The Ugly Truths About Facebook Have Been Hidden In Plain Sight For Years
So, just in case you missed it, Buzzfeed got their hands on an internal memo written by Facebook’s Vice President Andrew “Boz” Bosworth, simply named “The Ugly.”
In this memo (published in full at the bottom), he looks to justify many of the social networks “questionable” practices in their quest for growth with the company’s connecting of people and the mixed impact of connecting so many people.
“Maybe it even saves the life of someone on the brink of suicide.” One line of the memo reads, followed by the ever so slightly more eye-opening “Maybe someone dies in a terrorist attack coordinated on our tools.”

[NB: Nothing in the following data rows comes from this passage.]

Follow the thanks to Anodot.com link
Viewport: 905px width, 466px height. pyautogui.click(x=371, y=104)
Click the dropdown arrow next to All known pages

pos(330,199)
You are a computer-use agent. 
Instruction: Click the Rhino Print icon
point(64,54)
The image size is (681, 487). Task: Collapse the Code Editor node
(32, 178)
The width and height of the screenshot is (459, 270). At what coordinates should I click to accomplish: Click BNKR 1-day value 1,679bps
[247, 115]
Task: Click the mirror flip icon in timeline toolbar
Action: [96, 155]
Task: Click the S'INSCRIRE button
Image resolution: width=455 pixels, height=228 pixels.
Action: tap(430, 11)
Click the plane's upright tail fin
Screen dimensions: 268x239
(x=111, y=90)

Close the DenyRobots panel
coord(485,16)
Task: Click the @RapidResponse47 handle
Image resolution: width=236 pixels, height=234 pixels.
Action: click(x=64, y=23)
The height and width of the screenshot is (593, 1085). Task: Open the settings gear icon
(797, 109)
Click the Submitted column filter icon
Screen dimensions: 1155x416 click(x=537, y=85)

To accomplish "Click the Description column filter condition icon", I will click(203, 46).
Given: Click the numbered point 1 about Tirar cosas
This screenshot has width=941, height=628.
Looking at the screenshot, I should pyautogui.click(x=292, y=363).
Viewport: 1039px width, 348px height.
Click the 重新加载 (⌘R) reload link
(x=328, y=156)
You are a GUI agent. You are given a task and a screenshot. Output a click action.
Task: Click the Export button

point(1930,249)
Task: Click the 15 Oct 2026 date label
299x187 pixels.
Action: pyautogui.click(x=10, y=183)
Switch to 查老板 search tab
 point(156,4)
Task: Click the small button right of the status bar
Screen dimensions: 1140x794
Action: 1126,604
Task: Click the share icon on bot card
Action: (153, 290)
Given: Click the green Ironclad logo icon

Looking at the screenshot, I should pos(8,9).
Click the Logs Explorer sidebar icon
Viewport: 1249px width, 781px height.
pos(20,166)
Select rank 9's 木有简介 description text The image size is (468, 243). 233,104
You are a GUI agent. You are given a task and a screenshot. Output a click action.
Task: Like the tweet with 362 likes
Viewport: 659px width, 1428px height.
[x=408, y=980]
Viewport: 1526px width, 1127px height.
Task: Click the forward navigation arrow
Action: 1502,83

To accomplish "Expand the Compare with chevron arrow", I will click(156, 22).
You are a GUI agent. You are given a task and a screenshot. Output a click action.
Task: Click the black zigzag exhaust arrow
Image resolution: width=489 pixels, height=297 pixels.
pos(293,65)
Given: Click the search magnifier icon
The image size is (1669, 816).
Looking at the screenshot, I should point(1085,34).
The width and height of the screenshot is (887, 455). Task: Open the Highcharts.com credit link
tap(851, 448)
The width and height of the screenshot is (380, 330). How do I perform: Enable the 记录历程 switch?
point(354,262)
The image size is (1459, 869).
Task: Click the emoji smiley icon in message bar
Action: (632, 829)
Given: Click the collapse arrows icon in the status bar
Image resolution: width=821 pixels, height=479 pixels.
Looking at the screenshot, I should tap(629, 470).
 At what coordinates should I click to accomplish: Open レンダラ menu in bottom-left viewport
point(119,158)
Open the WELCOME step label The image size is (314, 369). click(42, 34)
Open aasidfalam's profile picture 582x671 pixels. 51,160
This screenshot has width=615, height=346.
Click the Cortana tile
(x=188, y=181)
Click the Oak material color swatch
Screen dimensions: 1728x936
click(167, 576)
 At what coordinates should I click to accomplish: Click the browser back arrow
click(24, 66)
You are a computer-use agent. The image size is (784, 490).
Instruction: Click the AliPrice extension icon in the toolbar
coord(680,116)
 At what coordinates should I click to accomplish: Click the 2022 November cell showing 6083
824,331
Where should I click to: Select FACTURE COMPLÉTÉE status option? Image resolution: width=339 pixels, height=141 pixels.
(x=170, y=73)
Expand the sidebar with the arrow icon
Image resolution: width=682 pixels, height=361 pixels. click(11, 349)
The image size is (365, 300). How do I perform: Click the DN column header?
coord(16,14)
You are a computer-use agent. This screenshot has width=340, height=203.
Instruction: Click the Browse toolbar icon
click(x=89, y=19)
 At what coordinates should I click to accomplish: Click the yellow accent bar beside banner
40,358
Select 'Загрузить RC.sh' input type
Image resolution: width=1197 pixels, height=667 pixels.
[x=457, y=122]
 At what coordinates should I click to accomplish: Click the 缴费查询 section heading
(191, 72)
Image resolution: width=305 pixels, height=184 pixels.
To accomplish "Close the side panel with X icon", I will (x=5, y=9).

Boz himself has been quick out of the gate with a response, chalking it up to one post taken out of context amongst a lot of internal memos where he was simply introducing talking points. But that hasn’t stopped this becoming international news.
But here’s the kicker. None of this really is news… Is it? We all already kind of knew a lot of this.
A byproduct of connecting people, not just on Facebook but on any communication platform, has been both positive and negative conversation. People were bullied over the telephone. Terrorist attacks were planned using the telegram. And to balance it, people did find love over Email (hello, You’ve Got Mail).
The ugly truth of any means to connect people being a “*de facto* good” is that it’s a de facto good across centuries of communication, with each one coming at some level of sacrifice to privacy. And that, I believe is one of the main points of this story’s newsworthiness.
Beyond the difference of perception between the company’s downplaying of its platform’s risks publicly and the internal acknowledgement in this memo (which in my opinion isn’t really a big deal - but just a company’s employees talking amongst themselves, like every company (yes, including Buzzfeed News) does), Facebook has had a bad week in the realm of privacy.
You may have watched Channel 4’s investigative pieces about Cambridge Analytica, and the use of a quiz-based application to retrieve significant amounts of data on 50 million people, which was used for impactful paid promotion during the 2016 presidential campaign.
This story has brought the ever-dwindling sense of privacy on Facebook into the public spotlight - causing a rightful outrage towards these nefarious practices and most probably making this memo newsworthy.
However, once again, it’s another ugly truth about Facebook that we all kind of knew was happening. I certainly did with nearly 10 years of social media marketing employment under my belt, and so did friends & family around me.
While the crux of the story was Cambridge Analytica violating election & privacy laws with this bulk data purchase, the emotional hook for many was discovering the somewhat frightening levels of content targeting which are possible on the platform (something I’ve spoken at length about on this blog).
Advertising on the platform has been an open secret for years, as has the impacts (both positive and negative) of this vast-reaching social media platform. But as is the same with any product of communication, the world looked past its flaws and boring the ugly truths.
This is not news. But the future of data privacy that we, as a species are willing to accept and how vocal we are about it, will be. Watch this space.
June 18, 2016
We talk about the good and the bad of our work often. I want to talk about the ugly.
We connect people.
That can be good if they make it positive. Maybe someone finds love. Maybe it even saves the life of someone on the brink of suicide.
So we connect more people
That can be bad if they make it negative. Maybe it costs a life by exposing someone to bullies. Maybe someone dies in a terrorist attack coordinated on our tools.
And still we connect people.
The ugly truth is that we believe in connecting people so deeply that anything that allows us to connect more people more often is *de facto* good. It is perhaps the only area where the metrics do tell the true story as far as we are concerned.
That isn’t something we are doing for ourselves. Or for our stock price (ha!). It is literally just what we do. We connect people. Period.
That’s why all the work we do in growth is justified. All the questionable contact importing practices. All the subtle language that helps people stay searchable by friends. All of the work we do to bring more communication in. The work we will likely have to do in China some day. All of it.
The natural state of the world is not connected. It is not unified. It is fragmented by borders, languages, and increasingly by different products. The best products don’t win. The ones everyone use win.
I know a lot of people don’t want to hear this. Most of us have the luxury of working in the warm glow of building products consumers love. But make no mistake, growth tactics are how we got here. If you joined the company because it is doing great work, that’s why we get to do that great work. We do have great products but we still wouldn’t be half our size without pushing the envelope on growth. Nothing makes Facebook as valuable as having your friends on it, and no product decisions have gotten as many friends on as the ones made in growth. Not photo tagging. Not news feed. Not messenger. Nothing.
In almost all of our work, we have to answer hard questions about what we believe. We have to justify the metrics and make sure they aren’t losing out on a bigger picture. But connecting people. That’s our imperative. Because that’s what we do. We connect people.